Excerpt: While mana and pule are concepts shared among Christians in Samoa, I focus on two everyday uses of the terms: first, how Pentecostal Christians are taught to manifest mana, which is a capacity that is supposed to be available to all born-again believers; second, how mana and pule are invoked in interdenominational contexts. Claiming pule and channelling mana mediates tensions surrounding Pentecostal Christians striving for individual agency and indigenous notions of flexible and context-specific notions of agency, which are also expressed in mainline Christianity. Pentecostal Christians are explicitly taught how to manage individual agency in ethical ways through cultivating a personal relationship with God, which enables supplicants to become agents of mana. Claiming pule and channelling mana are thus discursive tools for managing tensions surrounding agency by allowing born-again Christians to decentre individual agency and foreground God’s agency. In everyday life in Samoa there is a hierarchical imperative of defaulting to titled or high status people. The three most widely circulating criticisms in Samoa— fiapalagi (to try or want to be white), fiapotu (to try or want to be smart), and accusations that suggest pride, including fiamaualuga (wanting to be high) or mimita (to be boastful)—suggest that claiming authority and power is difficult because of a general bias against individual agency and non-titled authority (see also Gershon 2006: 145). The personal and individual relationship with God encouraged in Pentecostal Christianity heightens these already present anxieties about individual agency and authority (see also Eriksen 2014).

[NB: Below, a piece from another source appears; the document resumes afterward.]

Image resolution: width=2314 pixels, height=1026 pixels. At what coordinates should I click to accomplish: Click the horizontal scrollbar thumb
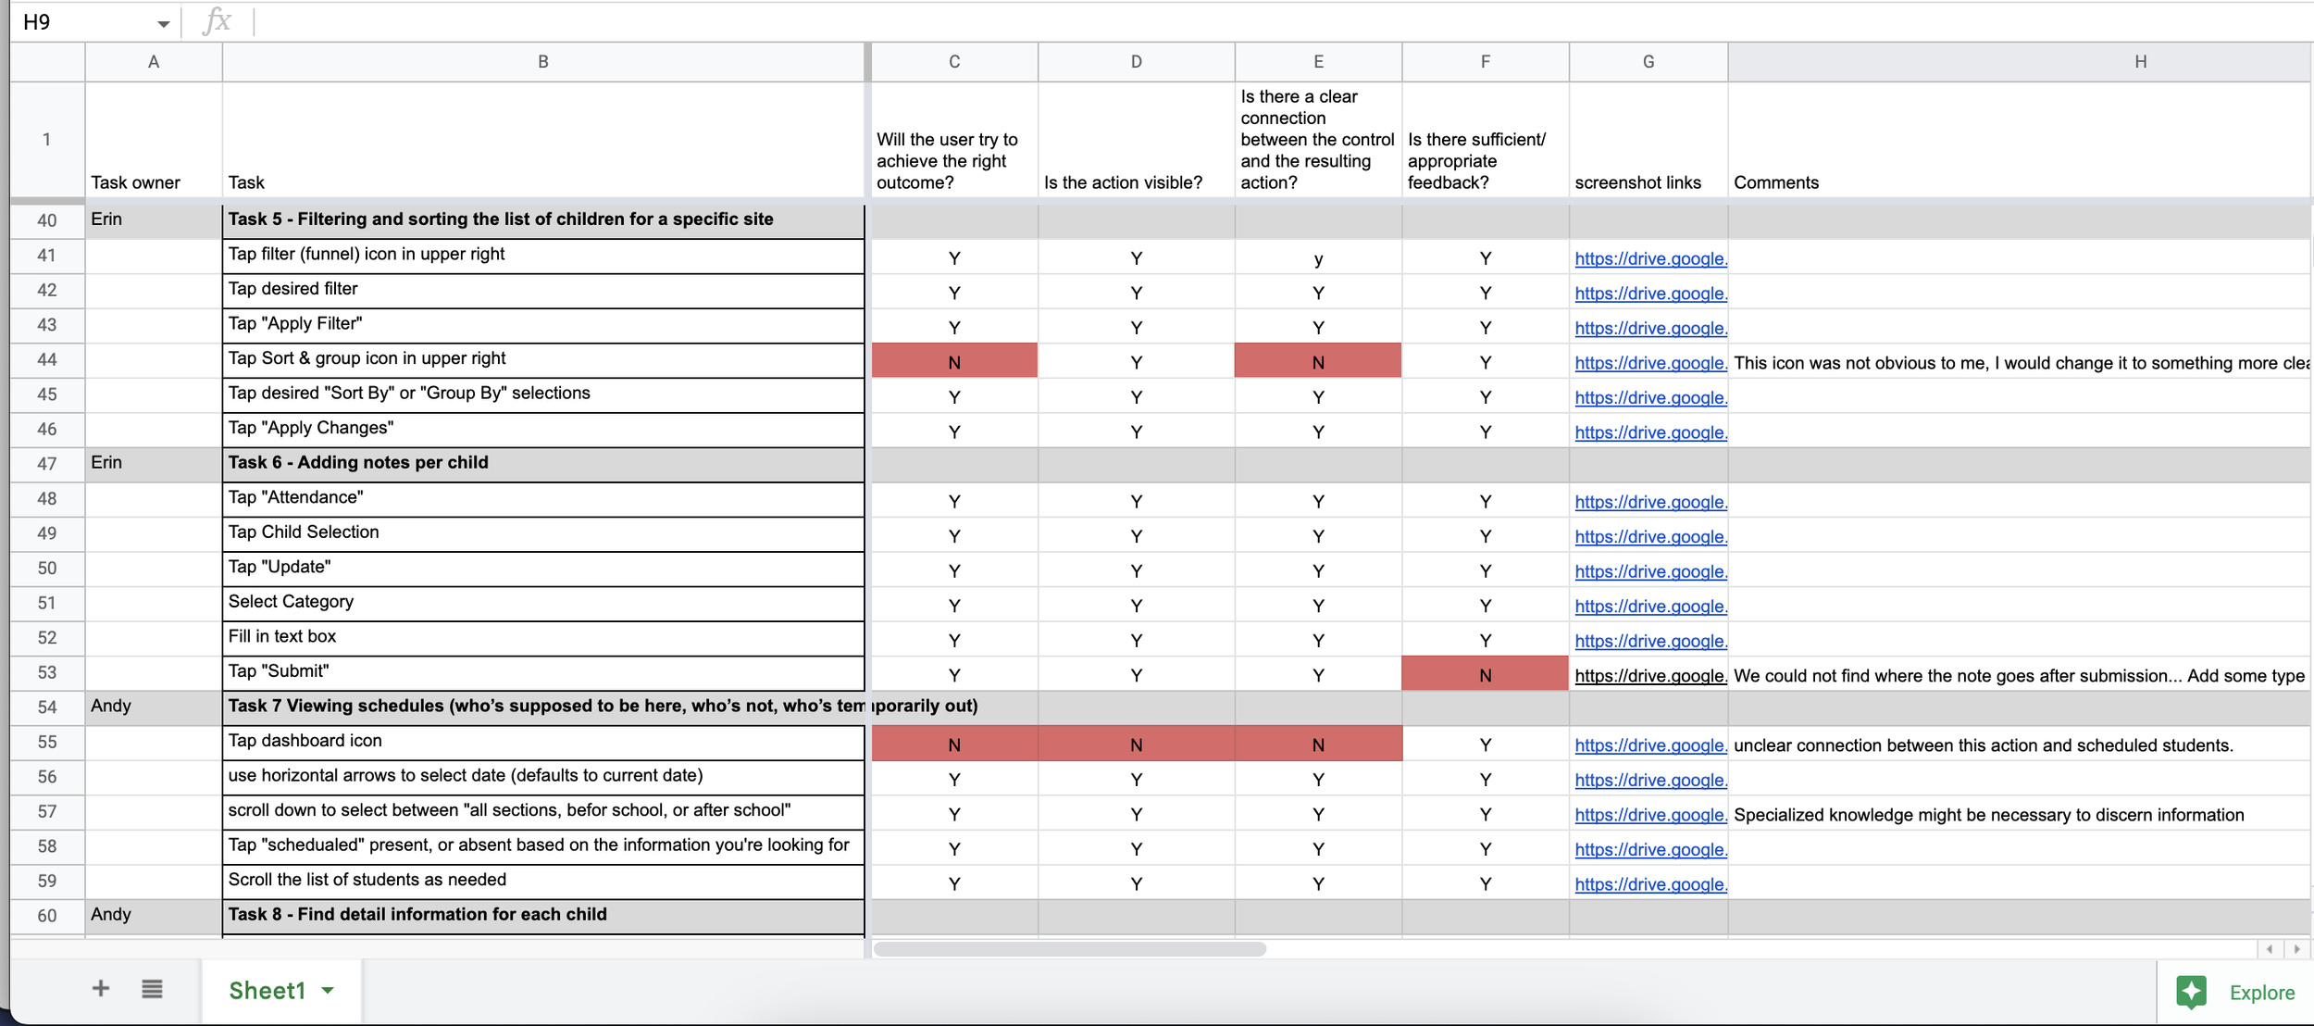tap(1069, 949)
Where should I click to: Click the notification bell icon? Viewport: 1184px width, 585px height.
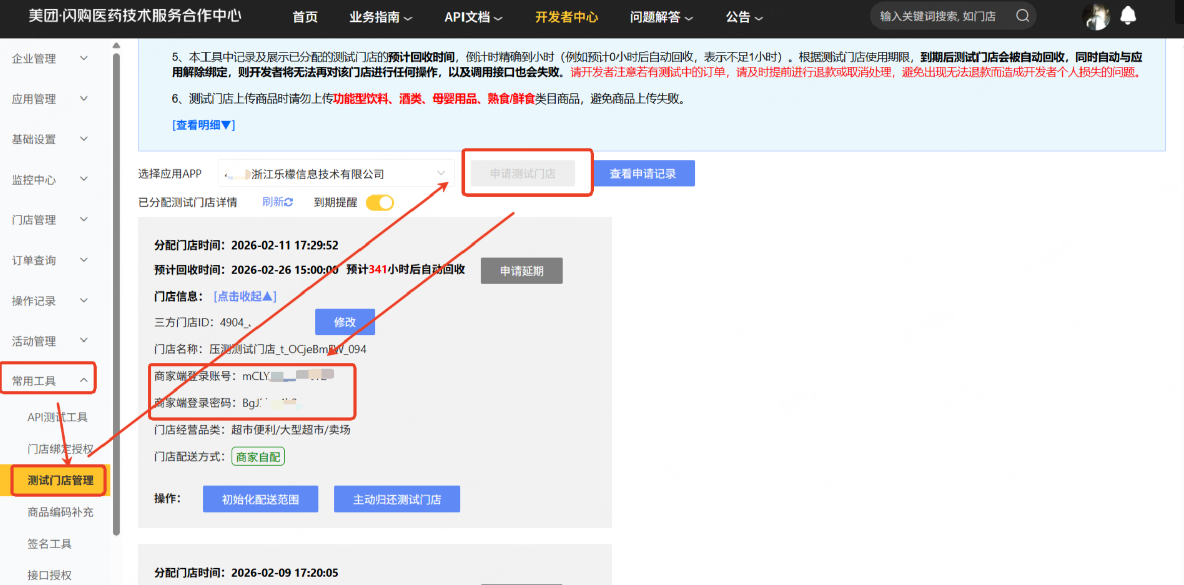pyautogui.click(x=1127, y=16)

I examine mana and pule through the lens of what Michael Lambek calls ‘ordinary ethics’ to explore how claiming divine pule and mana is a strategic and ordinary way to deflect individual agency. Focusing on ‘“ordinary” implies an ethics that is relatively tacit, grounded in agreement rather than rule, in practice rather than knowledge or belief and happening without calling undue attention to itself ’ (Lambek 2010: 2). Similarly, selfhood requires embodied and discursive labour that is often a tacit, taken-for-granted, orientational process (Csordas 1994: ix) and an embodied and historically situated practical knowledge (Battaglia 1995: 3). Manifesting mana, and its pair pule, are discursive tools of everyday ethical practice that enable believers to speak and act with culturally recognised authority. Claiming divine authority and channelling divine power through the self are everyday ways that Pentecostal Christians in Samoa carve out distinct (i.e. different from mainline Christianity) and ethical ways of generating power in ways that are legible and valued across Christianities.